Reputation: 29
I hope someone can help me find the right direction for my Problem Let's say we have a data frame like this
year | Plant |
---|---|
2009 | Monstera |
2010 | Monstera |
2011 | Monstera |
2012 | Monstera |
2014 | Monstera |
2009 | Pilea |
2010 | Pilea |
2011 | Pilea |
2011 | Philodendron |
2012 | Philodendron |
2013 | Philodendron |
I want to remove all rows of a plant if the year starts 2009 but want to stop if one year is skipped the final data frame should look like this
year | Plant |
---|---|
2014 | Monstera |
2011 | Philodendron |
2012 | Philodendron |
2013 | Philodendron |
I the forum I found some information on this problem in excel, however I can't get it to work since I'm an absolute programming and R beginner.

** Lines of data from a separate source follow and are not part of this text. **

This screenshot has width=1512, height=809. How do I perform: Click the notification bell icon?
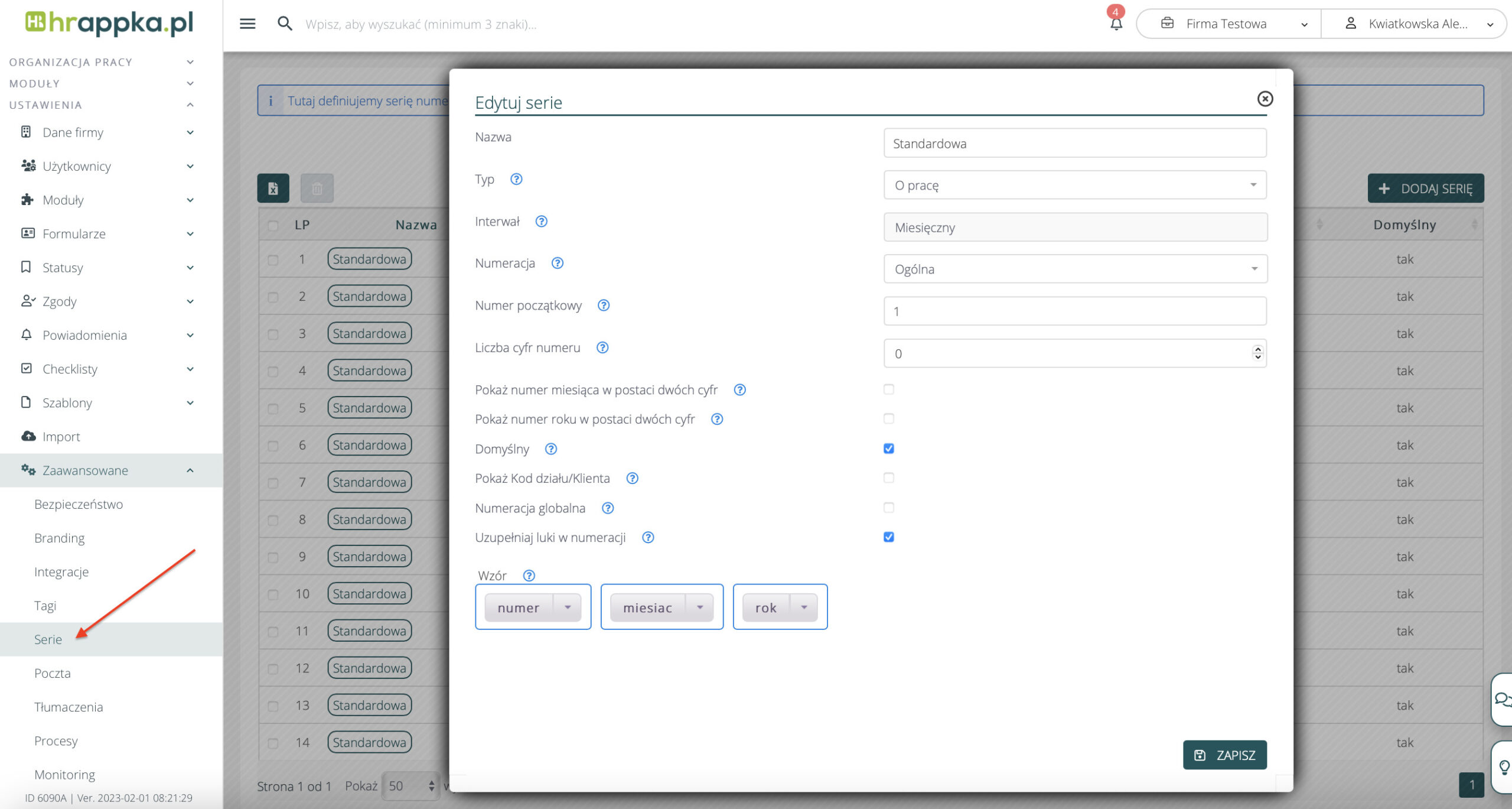1116,24
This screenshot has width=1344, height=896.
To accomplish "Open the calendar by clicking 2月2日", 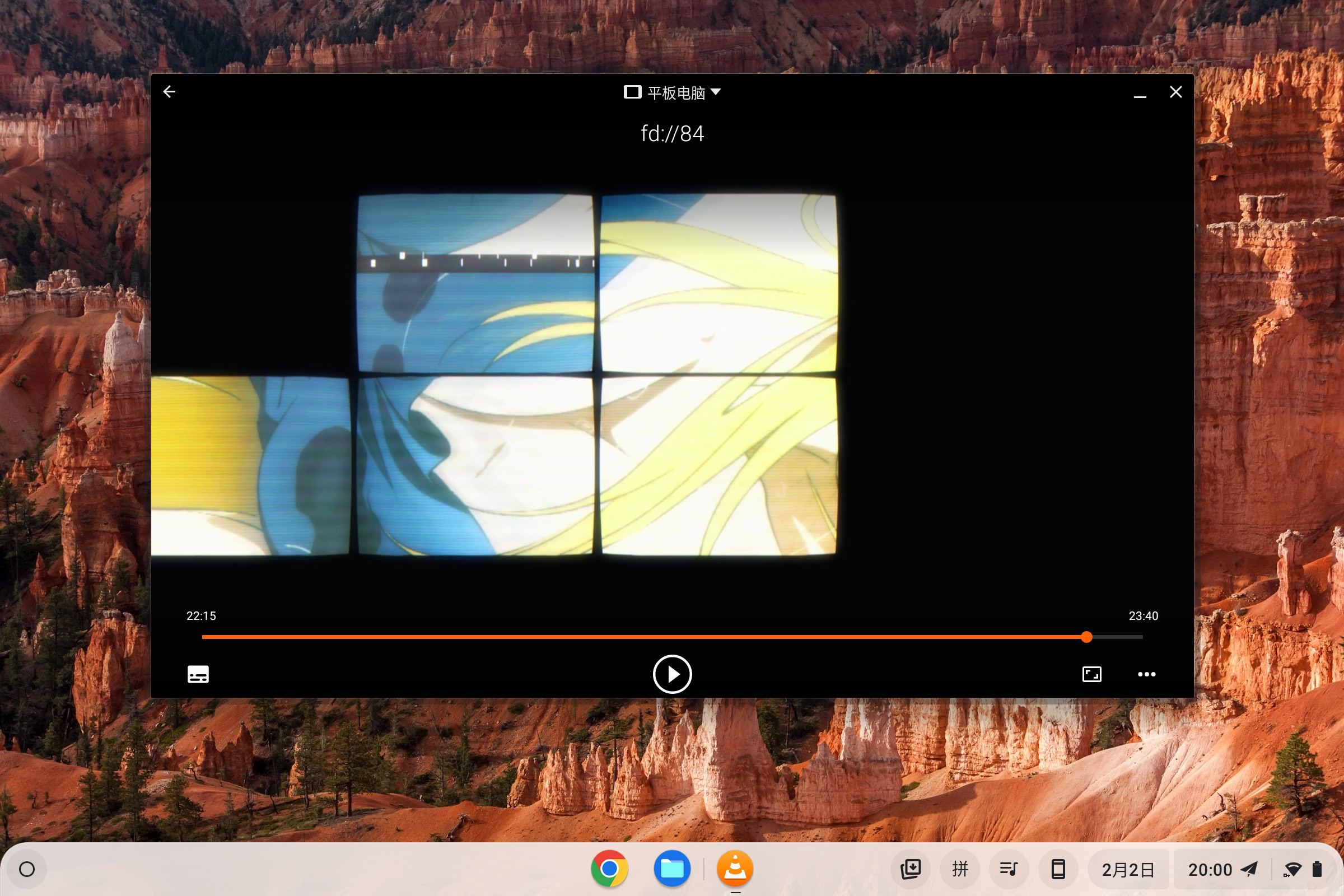I will coord(1127,869).
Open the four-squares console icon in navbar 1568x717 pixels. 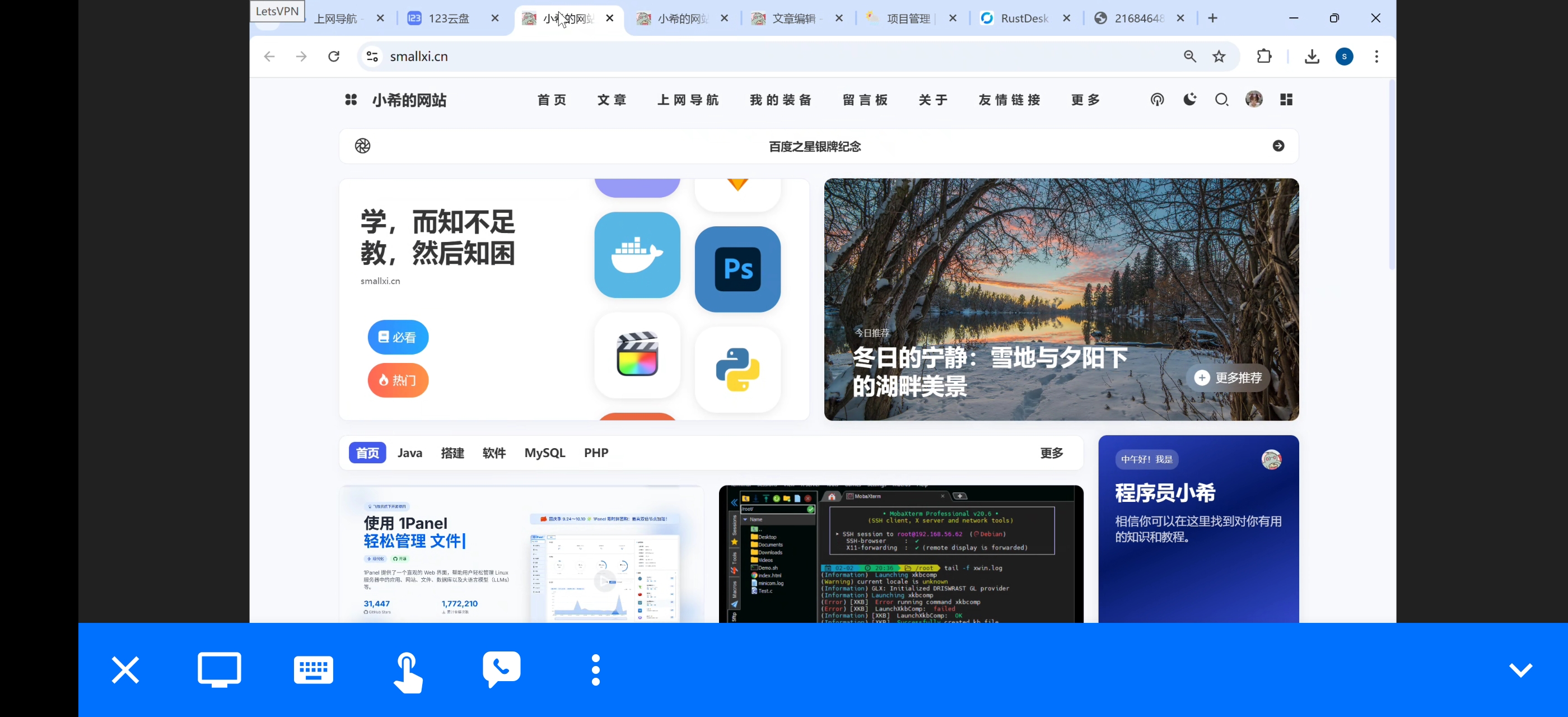1286,99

Here are my code Ideas which currently don't work
list1<-list(unique(plants))
For (i in list1){
if (dataset$year==2009){
while i
-[c(year==2009)]
....
break
} else {
....
I know its not much but I really tried and I hope someone can help
Thank you!
Upvotes: 0
Views: 37
Reputation: 30474
If I understand the logic correctly, you could try this approach.
Using the dplyr
package, put your dataset
into groups, based on the Plant
as well as consecutive years (where there is a difference of 1 year between rows, such as 2009, 2010, 2011...).
Then, keep or filter
the rows of data where the first
year of each group is not 2009.
The final ungroup
and select
will remove the made-up Group
column so your results only include year
and Plant
.
library(dplyr)
dataset %>%
group_by(Plant, Group = c(0, cumsum(diff(year) != 1))) %>%
filter(first(year) != 2009) %>%
ungroup() %>%
select(-Group)
Output
year Plant
<int> <chr>
1 2014 Monstera
2 2011 Philodendron
3 2012 Philodendron
4 2013 Philodendron
Upvotes: 0